The fourth principle involves salience of taxation. According to Skinner and Volpp, creating new taxes to pay for health insurance subsidies would be far more politically and economically complicated compared with shifting high-cost patients into an existing plan, such as Medicare. If chronically ill patients not currently covered under the Medicare program could be shifted, combined with currently proposed tax credits, out-of-pocket premiums could decline for many older patients.

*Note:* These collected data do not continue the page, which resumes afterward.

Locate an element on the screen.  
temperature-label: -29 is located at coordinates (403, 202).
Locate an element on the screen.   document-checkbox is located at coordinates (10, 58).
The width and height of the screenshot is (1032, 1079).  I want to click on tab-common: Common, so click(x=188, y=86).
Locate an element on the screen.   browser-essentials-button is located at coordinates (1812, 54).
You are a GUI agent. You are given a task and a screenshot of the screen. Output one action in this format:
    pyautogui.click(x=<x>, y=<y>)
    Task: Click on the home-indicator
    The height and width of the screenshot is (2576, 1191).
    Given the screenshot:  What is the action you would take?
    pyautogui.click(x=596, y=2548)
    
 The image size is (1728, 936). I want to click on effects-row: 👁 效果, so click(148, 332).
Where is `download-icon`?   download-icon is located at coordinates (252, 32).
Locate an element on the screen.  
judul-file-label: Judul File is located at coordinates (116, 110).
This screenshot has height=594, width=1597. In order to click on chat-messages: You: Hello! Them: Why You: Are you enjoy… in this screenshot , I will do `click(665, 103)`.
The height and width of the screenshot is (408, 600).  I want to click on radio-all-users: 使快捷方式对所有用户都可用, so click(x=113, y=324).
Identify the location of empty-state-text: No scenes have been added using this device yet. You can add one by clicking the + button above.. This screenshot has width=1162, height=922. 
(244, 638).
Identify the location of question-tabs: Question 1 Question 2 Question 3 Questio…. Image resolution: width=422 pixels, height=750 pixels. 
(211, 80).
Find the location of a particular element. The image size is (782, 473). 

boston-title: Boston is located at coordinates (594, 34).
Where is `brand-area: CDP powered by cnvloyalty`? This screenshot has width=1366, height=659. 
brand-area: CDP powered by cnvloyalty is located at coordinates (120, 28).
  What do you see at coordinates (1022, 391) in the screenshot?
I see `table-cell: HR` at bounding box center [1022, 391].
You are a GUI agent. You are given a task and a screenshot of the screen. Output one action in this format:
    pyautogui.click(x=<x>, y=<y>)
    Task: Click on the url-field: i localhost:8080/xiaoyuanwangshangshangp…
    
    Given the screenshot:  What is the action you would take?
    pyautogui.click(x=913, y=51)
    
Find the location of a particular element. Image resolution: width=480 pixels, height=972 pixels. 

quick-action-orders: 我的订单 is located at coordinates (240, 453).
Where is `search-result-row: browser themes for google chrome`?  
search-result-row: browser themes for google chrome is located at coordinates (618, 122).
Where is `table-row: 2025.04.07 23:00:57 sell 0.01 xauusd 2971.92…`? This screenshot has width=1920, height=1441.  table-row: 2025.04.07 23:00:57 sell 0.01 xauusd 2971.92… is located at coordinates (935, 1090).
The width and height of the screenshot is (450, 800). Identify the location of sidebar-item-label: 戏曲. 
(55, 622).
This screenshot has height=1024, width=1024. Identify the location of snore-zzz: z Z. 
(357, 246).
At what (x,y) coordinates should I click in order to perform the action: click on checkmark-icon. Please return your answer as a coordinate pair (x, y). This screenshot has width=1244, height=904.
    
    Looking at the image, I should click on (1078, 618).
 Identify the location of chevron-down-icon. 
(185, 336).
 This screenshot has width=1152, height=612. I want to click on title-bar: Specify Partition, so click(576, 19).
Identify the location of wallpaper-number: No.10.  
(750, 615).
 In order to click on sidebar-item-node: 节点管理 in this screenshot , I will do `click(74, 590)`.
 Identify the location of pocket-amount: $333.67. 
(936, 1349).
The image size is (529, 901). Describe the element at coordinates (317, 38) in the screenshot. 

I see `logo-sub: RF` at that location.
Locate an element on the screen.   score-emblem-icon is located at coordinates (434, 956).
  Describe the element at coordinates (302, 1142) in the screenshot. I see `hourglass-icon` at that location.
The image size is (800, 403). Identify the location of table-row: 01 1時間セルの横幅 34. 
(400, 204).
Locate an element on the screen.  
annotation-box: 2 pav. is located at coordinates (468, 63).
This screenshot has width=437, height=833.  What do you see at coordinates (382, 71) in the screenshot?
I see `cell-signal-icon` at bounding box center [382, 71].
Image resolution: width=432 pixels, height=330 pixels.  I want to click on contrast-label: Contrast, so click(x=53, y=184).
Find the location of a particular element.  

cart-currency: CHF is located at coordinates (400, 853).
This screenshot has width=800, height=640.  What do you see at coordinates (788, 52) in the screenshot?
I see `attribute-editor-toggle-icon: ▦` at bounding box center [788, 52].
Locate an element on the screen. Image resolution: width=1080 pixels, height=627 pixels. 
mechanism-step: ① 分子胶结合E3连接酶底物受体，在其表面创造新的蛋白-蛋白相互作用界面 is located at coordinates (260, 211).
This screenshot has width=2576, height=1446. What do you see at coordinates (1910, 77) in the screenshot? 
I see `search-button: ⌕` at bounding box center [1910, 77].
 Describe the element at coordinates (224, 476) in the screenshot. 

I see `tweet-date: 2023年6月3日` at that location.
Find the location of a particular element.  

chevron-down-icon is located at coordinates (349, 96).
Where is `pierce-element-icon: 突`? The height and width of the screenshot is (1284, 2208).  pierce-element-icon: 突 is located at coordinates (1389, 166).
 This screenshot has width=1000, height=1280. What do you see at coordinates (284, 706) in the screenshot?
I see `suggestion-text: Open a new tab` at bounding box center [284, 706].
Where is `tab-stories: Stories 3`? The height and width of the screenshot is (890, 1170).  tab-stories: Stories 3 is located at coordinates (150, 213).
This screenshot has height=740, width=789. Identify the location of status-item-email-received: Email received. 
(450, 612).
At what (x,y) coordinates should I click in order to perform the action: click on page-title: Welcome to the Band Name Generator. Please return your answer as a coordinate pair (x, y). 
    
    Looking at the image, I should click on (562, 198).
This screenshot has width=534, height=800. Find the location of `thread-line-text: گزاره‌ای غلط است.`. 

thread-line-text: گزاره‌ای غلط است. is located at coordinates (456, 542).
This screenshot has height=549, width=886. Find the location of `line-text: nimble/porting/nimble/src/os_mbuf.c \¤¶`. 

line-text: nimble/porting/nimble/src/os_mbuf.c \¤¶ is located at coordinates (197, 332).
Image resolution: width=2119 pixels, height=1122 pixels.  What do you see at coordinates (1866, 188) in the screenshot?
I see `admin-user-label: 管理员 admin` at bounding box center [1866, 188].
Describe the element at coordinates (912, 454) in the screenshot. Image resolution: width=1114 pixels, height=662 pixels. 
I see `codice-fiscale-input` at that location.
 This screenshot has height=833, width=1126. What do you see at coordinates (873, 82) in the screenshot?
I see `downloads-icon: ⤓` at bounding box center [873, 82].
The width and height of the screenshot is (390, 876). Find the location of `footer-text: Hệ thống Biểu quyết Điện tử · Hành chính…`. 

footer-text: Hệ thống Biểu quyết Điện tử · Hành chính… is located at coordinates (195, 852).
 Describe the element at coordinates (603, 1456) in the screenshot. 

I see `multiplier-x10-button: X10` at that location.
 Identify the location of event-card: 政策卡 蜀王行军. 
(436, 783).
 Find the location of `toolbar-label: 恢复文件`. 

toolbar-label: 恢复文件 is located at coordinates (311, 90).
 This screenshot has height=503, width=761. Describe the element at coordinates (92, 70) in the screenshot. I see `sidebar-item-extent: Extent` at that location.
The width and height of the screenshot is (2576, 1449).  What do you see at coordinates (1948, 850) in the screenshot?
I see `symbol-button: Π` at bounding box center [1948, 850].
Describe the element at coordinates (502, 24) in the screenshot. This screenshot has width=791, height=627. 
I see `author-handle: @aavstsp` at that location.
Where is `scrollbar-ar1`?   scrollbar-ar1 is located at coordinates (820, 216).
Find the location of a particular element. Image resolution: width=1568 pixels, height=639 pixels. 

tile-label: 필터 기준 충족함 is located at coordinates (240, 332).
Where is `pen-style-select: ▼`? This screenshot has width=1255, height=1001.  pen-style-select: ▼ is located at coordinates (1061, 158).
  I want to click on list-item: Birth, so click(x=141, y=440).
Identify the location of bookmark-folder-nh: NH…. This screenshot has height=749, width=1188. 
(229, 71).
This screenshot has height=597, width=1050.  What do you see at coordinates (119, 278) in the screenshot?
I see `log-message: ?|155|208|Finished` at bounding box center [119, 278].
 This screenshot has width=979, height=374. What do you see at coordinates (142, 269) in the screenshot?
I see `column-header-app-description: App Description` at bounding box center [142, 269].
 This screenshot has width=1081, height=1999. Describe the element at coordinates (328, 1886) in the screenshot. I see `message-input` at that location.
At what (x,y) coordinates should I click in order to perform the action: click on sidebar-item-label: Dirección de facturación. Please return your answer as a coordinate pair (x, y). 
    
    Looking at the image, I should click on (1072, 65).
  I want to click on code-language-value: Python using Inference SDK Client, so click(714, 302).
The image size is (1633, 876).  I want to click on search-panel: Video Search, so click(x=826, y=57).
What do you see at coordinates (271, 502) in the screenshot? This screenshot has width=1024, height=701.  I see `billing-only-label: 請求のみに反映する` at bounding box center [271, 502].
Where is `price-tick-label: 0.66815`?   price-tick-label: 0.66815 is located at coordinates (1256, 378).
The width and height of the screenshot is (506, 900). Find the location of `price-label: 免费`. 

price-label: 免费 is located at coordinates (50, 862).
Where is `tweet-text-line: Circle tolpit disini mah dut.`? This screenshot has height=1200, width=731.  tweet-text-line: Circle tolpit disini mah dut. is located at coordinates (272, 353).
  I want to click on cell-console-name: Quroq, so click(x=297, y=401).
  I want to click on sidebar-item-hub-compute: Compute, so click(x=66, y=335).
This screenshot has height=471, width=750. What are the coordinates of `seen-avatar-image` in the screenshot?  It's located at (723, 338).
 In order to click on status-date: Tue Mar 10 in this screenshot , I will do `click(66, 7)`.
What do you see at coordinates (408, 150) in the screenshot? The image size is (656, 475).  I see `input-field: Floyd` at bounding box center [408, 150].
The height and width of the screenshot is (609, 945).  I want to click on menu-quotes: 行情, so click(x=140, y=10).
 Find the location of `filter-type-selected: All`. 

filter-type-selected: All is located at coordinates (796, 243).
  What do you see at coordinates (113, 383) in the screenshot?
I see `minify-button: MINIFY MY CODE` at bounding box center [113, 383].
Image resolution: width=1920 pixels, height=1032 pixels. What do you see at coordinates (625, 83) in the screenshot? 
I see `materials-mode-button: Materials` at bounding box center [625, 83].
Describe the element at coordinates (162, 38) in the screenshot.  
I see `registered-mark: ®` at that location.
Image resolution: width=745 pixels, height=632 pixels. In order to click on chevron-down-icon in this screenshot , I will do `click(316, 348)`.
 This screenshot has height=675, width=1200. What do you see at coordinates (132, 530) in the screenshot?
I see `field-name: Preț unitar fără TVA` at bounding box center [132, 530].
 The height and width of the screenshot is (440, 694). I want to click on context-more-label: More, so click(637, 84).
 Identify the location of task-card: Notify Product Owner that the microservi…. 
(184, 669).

“While placing additional pressures on the Medicare Trust Fund, this idea would yield a further cost-saving bonus for enrollees and the federal government: Because inpatient private insurance reimbursements are 75% higher than Medicare reimbursements, the overall health care spending would immediately decline,” Skinner and Volpp wrote. “Most importantly, insurance premiums for everyone else also would decline immediately as the most expensive chronically ill patients are moved off private plans and into Medicare.” – by Talitha Bennett

Disclosures: Skinner reports no relevant financial disclosures. Volpp reports receiving research funding from CVS, Humana, Hawaii Medical Services Association, Weight Watchers and Vitality (Discovery-South Africa); and is a partner in the behavioral economics consulting firm VAL Health.